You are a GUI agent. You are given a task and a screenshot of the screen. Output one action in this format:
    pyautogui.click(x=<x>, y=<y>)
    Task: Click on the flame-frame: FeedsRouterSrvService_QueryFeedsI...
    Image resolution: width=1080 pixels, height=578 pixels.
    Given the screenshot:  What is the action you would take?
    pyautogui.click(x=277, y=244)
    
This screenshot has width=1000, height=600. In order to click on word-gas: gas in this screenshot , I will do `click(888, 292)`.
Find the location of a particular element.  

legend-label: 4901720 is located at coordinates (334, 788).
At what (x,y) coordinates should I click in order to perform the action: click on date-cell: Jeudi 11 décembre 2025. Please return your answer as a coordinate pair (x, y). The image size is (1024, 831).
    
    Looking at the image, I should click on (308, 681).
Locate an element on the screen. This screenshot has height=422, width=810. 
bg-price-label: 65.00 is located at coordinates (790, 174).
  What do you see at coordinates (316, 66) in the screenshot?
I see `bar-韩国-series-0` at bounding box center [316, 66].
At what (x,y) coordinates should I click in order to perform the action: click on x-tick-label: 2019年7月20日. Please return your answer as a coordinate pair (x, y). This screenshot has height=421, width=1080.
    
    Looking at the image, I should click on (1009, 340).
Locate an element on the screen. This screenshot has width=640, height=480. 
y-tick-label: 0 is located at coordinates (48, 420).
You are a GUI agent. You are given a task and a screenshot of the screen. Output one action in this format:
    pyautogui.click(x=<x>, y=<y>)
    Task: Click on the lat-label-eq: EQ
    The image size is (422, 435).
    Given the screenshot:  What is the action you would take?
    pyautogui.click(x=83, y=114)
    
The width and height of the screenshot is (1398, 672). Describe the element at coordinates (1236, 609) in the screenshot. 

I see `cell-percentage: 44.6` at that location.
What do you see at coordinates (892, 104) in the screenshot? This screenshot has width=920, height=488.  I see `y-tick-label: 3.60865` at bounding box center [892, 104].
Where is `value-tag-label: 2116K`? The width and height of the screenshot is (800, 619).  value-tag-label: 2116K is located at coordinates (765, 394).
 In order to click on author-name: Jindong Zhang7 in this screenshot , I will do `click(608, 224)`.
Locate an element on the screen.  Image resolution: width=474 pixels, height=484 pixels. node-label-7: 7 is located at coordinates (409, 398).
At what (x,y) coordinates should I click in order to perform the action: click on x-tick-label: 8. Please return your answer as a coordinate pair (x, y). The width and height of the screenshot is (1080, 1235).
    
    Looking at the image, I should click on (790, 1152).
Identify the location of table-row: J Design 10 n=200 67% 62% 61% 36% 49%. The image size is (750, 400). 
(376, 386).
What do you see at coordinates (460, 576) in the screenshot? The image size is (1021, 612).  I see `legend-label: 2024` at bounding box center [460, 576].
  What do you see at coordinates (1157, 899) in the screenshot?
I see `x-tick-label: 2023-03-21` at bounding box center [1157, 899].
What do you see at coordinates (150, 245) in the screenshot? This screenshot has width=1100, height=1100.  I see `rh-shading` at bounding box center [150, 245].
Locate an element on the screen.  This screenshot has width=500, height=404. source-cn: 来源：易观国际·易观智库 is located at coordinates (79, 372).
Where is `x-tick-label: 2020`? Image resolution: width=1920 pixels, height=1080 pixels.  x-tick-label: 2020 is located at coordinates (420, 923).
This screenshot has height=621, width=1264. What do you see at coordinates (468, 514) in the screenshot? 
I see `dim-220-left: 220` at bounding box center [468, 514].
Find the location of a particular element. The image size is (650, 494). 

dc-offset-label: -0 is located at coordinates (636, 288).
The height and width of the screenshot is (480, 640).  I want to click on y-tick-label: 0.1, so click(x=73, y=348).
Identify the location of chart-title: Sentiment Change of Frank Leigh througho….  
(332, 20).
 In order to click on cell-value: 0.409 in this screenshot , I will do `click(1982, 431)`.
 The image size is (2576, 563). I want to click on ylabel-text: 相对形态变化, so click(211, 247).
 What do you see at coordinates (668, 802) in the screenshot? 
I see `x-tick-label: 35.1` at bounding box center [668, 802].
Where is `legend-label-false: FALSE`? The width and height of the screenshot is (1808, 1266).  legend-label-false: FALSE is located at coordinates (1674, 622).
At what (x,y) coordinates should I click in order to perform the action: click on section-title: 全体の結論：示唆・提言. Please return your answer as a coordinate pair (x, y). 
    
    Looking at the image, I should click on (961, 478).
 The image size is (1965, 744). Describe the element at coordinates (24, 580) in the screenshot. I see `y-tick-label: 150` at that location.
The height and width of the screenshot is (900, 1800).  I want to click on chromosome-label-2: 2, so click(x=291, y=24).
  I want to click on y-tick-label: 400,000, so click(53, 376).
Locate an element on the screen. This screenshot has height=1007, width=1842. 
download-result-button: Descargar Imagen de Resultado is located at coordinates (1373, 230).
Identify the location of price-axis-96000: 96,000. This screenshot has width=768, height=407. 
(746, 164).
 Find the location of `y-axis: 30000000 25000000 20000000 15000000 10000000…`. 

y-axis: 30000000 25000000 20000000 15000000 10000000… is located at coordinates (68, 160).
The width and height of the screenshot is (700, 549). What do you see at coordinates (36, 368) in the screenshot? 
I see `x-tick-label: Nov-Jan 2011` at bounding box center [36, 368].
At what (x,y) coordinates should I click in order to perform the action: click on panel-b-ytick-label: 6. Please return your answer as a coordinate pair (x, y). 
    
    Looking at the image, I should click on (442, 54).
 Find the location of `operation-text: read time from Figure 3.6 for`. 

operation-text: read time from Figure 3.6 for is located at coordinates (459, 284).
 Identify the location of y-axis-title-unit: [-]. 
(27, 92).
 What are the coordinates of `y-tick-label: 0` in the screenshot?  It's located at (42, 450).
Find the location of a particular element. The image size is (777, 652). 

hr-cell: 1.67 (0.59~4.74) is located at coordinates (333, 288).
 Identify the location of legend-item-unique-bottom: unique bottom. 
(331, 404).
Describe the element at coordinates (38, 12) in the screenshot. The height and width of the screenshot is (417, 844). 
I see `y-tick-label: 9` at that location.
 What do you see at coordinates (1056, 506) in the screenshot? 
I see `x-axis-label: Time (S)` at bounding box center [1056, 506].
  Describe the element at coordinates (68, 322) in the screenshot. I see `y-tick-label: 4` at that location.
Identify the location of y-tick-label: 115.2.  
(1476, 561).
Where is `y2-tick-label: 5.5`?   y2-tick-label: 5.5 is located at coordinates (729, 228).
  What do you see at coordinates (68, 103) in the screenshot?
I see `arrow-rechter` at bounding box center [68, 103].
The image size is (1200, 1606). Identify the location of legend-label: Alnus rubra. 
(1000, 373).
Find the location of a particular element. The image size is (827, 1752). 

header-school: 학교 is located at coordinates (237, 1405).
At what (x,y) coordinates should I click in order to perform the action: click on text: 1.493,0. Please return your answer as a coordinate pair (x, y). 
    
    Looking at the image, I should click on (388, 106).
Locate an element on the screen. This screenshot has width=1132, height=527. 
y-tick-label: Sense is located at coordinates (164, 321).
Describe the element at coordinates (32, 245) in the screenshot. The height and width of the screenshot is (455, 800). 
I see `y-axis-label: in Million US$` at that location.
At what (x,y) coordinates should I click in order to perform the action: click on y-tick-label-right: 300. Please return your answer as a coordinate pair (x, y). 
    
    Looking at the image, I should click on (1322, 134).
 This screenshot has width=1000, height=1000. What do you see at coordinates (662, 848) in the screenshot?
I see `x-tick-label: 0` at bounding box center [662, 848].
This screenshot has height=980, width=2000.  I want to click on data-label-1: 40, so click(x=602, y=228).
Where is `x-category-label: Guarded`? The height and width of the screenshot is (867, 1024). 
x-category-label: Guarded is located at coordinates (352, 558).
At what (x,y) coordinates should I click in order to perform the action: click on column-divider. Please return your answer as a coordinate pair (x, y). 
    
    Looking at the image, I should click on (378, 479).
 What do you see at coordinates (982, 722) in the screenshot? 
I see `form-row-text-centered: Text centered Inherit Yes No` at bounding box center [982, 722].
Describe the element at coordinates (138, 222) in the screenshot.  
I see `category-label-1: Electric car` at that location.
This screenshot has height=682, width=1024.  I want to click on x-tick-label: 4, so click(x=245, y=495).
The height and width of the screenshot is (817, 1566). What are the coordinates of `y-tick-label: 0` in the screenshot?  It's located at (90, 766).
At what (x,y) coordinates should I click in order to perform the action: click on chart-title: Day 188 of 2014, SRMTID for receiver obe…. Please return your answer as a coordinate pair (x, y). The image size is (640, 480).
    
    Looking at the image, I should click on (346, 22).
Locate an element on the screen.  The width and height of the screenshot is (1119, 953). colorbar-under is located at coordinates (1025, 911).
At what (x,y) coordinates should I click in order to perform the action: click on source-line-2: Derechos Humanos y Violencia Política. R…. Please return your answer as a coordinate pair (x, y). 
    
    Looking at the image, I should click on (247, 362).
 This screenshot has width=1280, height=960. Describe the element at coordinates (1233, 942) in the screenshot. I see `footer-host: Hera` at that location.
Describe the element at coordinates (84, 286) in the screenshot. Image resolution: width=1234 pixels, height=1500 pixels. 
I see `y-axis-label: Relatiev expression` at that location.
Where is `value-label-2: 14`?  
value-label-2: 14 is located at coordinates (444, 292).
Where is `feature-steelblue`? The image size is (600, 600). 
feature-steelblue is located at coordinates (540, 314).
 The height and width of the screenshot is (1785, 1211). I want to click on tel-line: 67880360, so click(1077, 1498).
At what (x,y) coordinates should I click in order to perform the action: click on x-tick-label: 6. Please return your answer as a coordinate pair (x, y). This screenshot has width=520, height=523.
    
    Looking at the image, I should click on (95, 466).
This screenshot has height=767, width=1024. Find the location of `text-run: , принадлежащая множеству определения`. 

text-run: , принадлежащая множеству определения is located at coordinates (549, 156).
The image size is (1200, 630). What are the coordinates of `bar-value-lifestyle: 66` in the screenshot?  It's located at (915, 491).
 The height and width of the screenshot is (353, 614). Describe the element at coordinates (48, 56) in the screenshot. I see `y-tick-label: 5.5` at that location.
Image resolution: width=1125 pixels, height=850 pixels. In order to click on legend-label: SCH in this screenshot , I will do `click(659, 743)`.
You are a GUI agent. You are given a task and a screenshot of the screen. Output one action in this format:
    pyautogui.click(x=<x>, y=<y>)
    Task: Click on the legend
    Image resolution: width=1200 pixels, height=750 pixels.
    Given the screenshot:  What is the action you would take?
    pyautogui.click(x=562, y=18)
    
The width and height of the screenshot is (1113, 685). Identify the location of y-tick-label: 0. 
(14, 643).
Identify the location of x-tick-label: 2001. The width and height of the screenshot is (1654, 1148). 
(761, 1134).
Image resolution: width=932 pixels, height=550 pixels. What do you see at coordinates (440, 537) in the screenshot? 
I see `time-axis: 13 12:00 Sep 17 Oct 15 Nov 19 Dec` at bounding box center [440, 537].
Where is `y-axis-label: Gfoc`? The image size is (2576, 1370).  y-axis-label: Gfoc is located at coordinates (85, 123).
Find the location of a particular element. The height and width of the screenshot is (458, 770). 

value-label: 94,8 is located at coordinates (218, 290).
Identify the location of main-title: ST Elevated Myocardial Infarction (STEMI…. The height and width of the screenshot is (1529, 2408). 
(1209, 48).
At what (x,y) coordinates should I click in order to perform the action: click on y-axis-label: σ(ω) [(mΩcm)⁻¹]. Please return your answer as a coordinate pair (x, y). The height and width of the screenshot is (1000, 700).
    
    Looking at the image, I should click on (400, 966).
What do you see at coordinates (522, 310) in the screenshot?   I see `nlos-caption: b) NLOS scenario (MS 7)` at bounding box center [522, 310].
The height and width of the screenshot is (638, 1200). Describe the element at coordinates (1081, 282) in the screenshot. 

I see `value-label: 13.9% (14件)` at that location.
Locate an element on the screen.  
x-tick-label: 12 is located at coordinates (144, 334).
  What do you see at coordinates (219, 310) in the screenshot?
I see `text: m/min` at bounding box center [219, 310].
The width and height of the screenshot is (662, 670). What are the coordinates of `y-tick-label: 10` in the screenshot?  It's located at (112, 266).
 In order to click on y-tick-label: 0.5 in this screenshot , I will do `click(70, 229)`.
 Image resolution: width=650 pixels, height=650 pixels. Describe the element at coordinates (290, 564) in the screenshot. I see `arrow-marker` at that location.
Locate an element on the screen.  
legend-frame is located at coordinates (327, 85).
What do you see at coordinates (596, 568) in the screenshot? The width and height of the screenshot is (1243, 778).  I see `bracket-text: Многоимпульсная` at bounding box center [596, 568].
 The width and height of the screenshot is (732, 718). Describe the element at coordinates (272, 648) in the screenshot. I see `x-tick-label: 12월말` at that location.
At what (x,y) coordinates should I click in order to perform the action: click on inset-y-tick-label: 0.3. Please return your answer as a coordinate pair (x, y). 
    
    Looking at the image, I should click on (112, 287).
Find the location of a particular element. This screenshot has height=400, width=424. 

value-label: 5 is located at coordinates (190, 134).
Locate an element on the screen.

» **EXERCISE DETAILS**: Render the lines from the one containing "Find the location of a particular element. The height" through the one containing "Looking at the image, I should click on (400, 966).", inclusive, as a numbered list, leaving out blank lines.

» **TASK OUTPUT**:
1. Find the location of a particular element. The height and width of the screenshot is (458, 770). 
2. value-label: 94,8 is located at coordinates (218, 290).
3. Identify the location of main-title: ST Elevated Myocardial Infarction (STEMI…. The height and width of the screenshot is (1529, 2408). 
4. (1209, 48).
5. At what (x,y) coordinates should I click in order to perform the action: click on y-axis-label: σ(ω) [(mΩcm)⁻¹]. Please return your answer as a coordinate pair (x, y). The height and width of the screenshot is (1000, 700).
6.     Looking at the image, I should click on (400, 966).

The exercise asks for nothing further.